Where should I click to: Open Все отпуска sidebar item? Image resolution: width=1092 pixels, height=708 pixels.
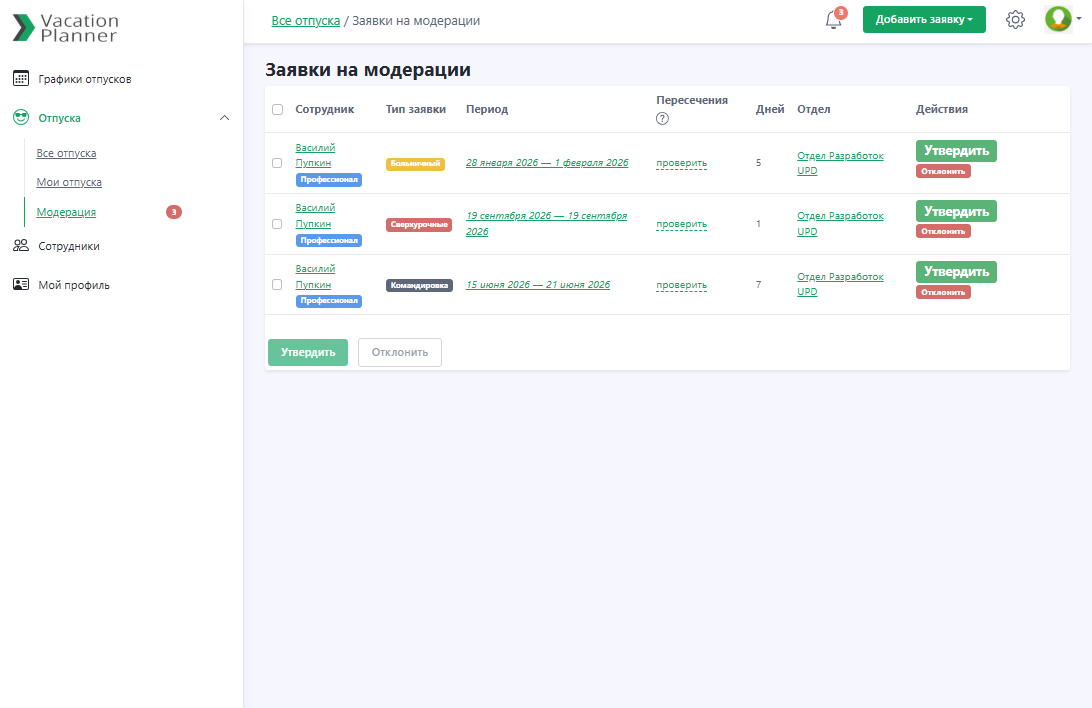66,153
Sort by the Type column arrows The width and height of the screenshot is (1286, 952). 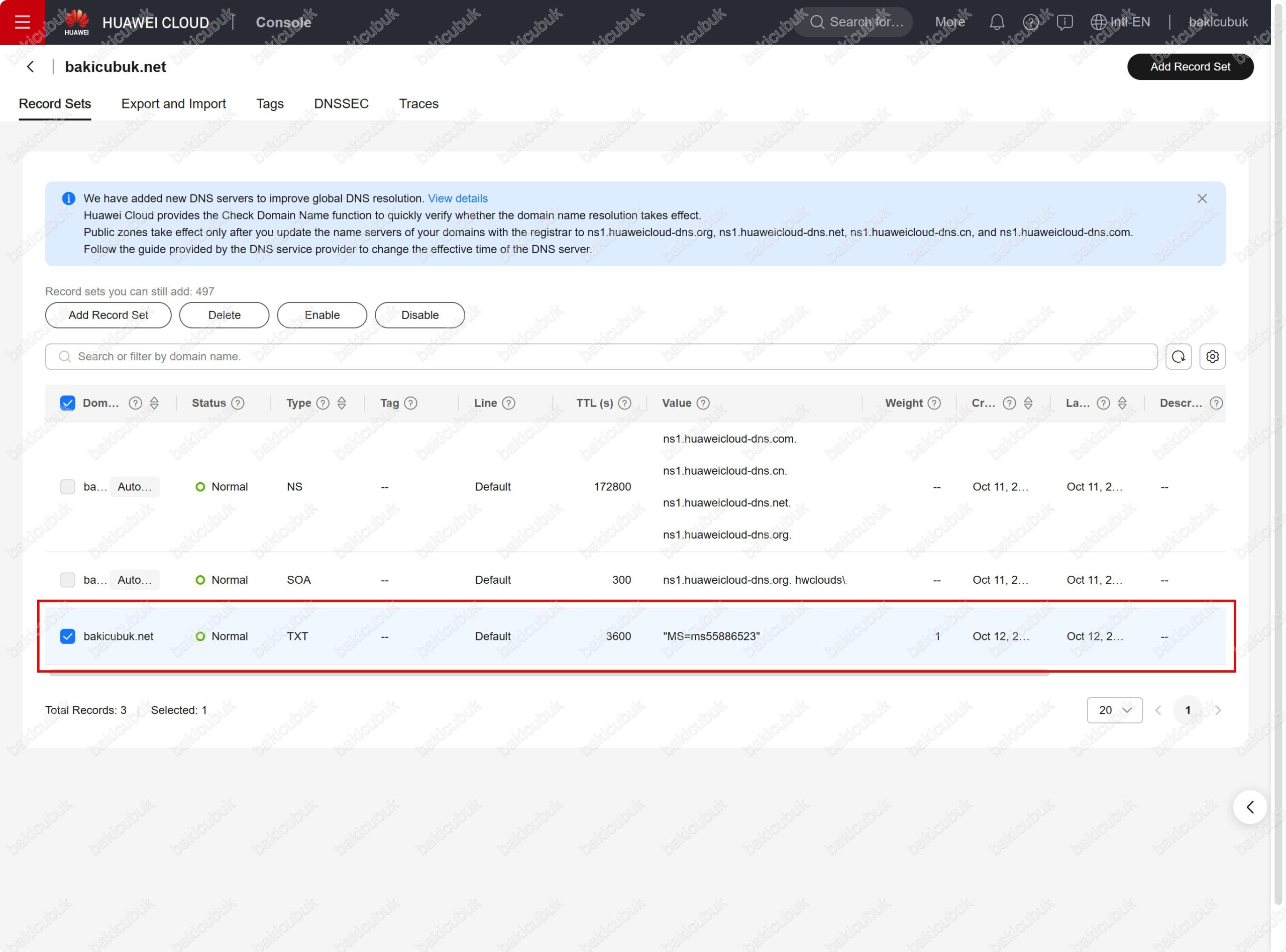(x=342, y=403)
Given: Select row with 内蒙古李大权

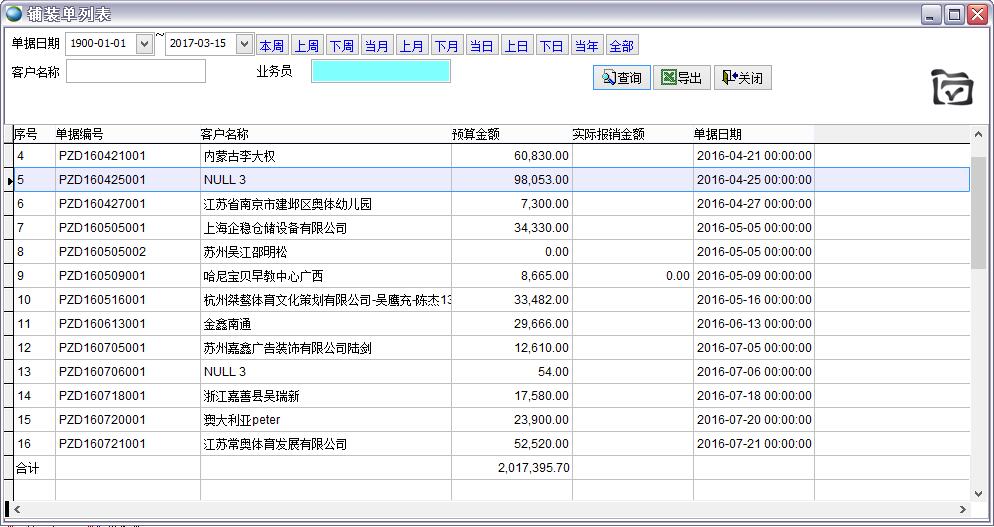Looking at the screenshot, I should tap(239, 156).
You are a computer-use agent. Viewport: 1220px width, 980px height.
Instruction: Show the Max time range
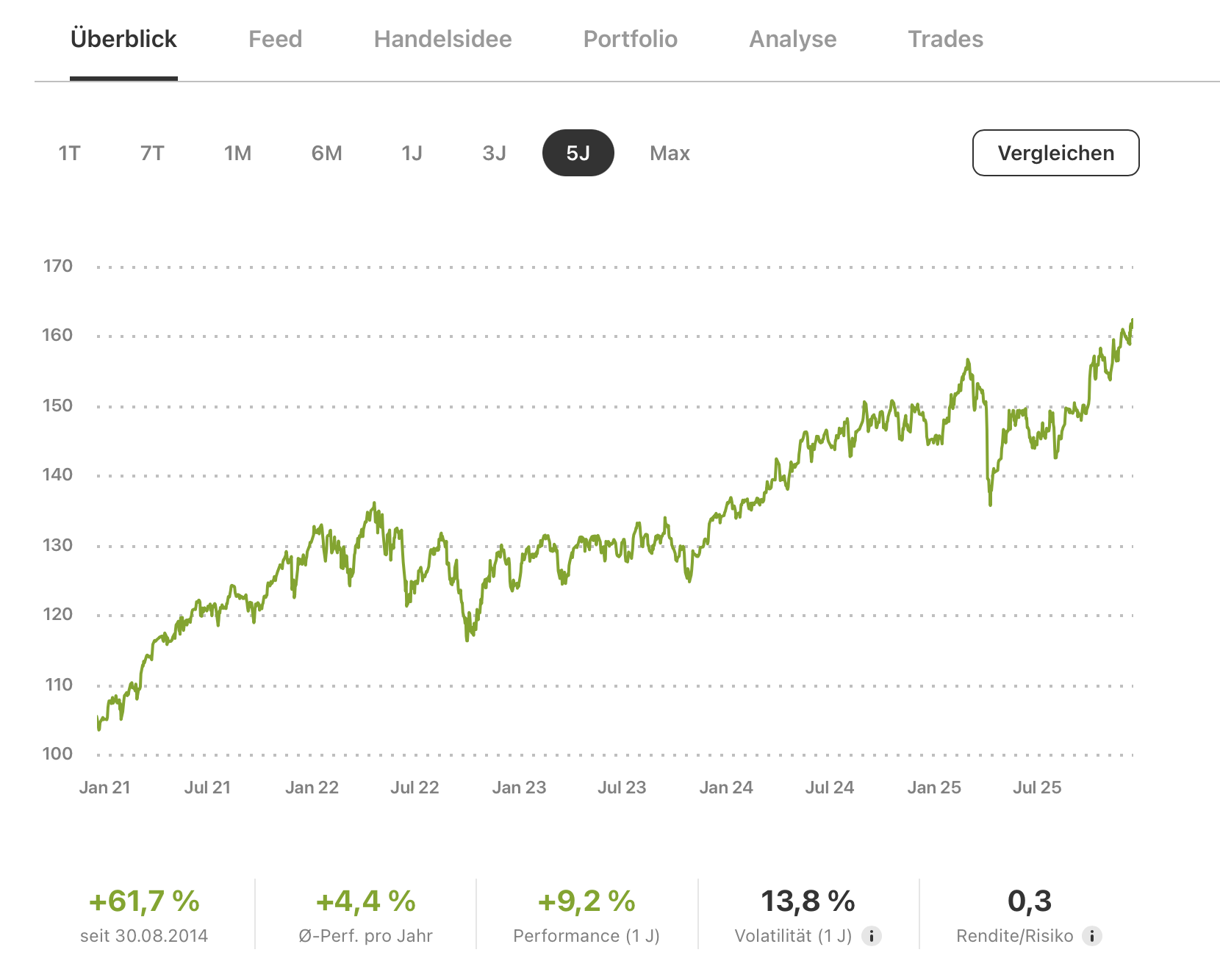point(670,153)
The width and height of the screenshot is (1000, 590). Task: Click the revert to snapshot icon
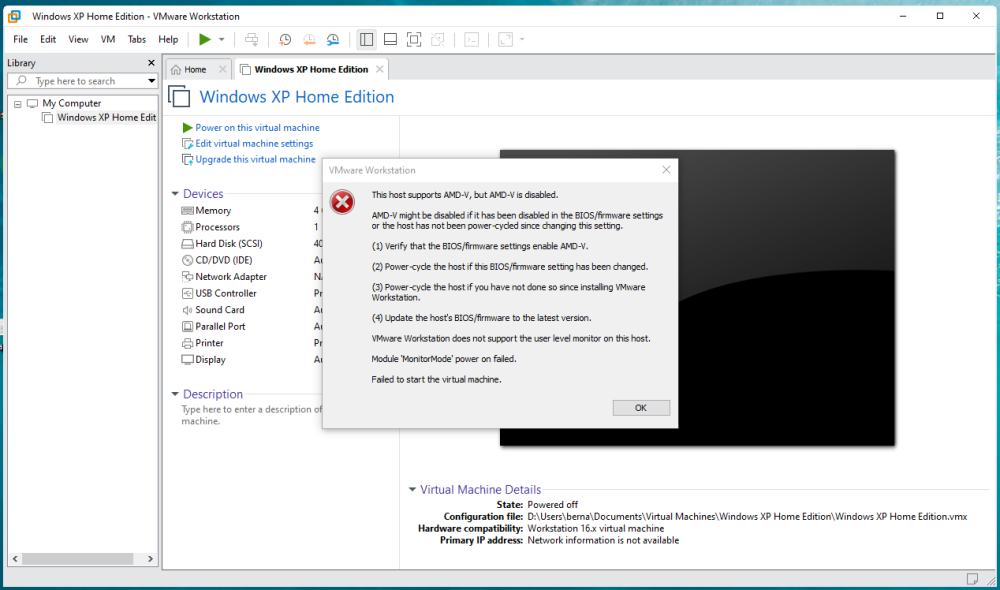click(309, 39)
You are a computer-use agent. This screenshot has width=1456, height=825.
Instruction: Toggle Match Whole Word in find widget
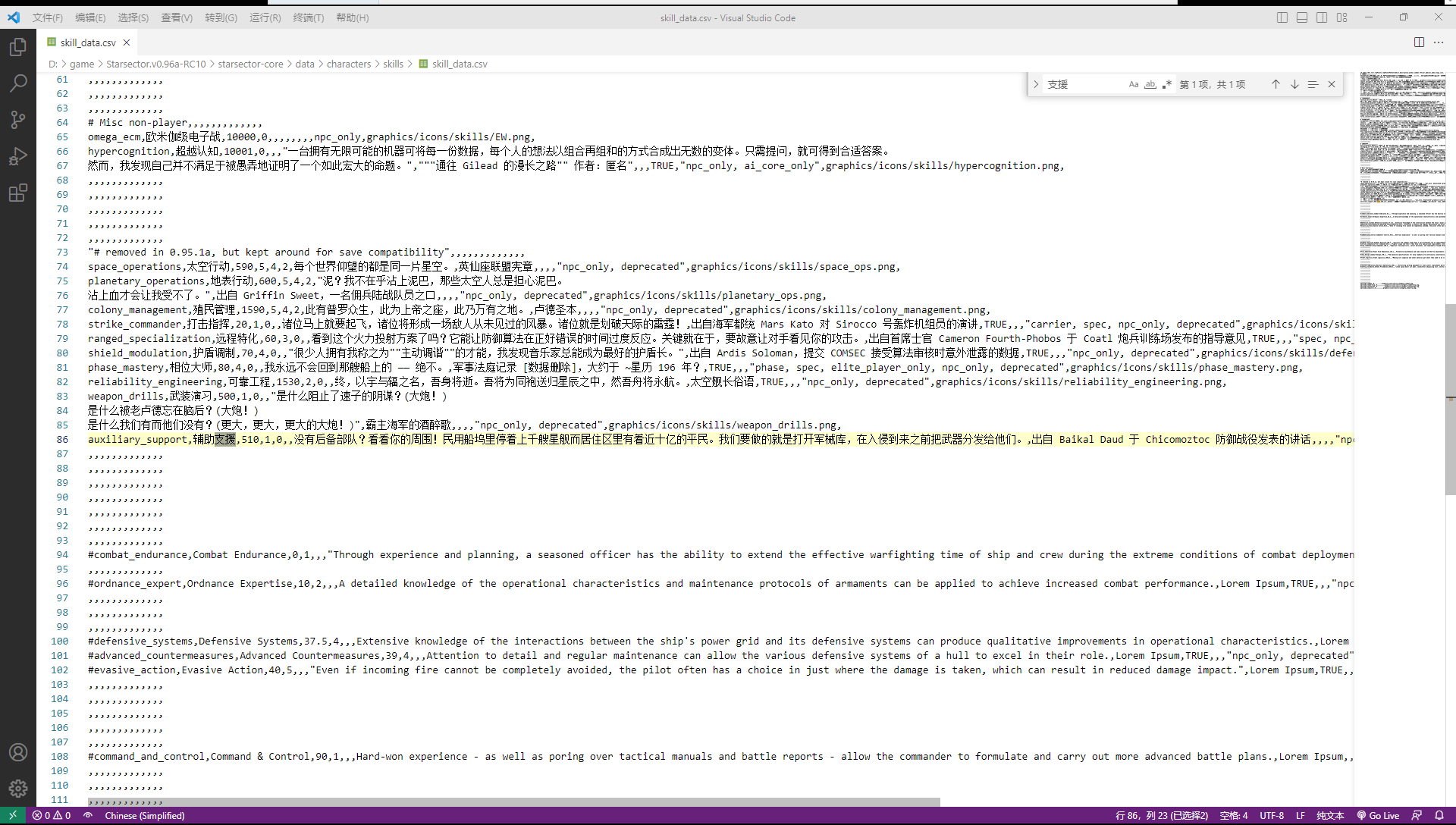coord(1150,84)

====

### WHAT YOU ARE ASKED TO DO
Can you quote the records word for word, starting at the line that contains "The width and height of the screenshot is (1000, 590)." and continuing through the end of the records, with the pictures left out?

### FULL RESPONSE
The width and height of the screenshot is (1000, 590). Task: Click the revert to snapshot icon
click(309, 39)
You are a computer-use agent. This screenshot has width=1456, height=825.
Instruction: Toggle Match Whole Word in find widget
coord(1150,84)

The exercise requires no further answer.